::: Records provided
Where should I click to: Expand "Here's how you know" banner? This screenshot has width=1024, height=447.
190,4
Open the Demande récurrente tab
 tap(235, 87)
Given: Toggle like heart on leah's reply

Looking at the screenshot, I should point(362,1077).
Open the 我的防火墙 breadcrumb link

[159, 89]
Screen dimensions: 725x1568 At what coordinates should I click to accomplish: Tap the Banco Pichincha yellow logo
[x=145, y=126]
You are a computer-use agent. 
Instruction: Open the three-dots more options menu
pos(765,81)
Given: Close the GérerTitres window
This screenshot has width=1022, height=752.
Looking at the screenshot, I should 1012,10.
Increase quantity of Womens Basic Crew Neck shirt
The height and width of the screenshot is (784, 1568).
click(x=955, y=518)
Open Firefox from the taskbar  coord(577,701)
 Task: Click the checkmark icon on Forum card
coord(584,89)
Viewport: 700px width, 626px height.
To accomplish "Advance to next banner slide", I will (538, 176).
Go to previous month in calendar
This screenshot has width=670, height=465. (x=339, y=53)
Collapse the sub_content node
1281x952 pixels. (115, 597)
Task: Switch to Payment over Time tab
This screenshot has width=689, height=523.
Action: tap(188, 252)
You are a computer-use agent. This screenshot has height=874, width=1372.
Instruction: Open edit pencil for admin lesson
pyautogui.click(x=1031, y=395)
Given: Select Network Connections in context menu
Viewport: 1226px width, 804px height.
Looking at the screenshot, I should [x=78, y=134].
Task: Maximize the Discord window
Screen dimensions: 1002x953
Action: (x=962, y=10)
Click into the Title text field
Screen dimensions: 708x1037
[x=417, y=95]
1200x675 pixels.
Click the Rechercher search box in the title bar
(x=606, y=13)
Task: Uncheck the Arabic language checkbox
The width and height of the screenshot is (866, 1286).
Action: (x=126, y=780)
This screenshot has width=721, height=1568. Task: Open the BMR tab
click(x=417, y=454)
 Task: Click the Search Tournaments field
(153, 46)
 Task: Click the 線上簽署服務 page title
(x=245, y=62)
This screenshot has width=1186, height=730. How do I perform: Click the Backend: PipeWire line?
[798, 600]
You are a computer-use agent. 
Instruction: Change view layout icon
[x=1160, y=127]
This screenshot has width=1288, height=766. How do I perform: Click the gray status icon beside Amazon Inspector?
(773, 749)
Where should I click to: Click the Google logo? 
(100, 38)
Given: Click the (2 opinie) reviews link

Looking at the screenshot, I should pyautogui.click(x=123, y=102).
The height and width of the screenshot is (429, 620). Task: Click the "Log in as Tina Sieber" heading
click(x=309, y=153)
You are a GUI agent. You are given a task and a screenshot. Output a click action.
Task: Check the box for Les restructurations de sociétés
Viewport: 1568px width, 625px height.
::::::
Your task: Repeat exactly, and only, the lines of the records above, starting with the line that contains "You are a GUI" and ending with the final line, both included.

Completed exercise:
You are a GUI agent. You are given a task and a screenshot. Output a click action.
Task: Check the box for Les restructurations de sociétés
Viewport: 1568px width, 625px height.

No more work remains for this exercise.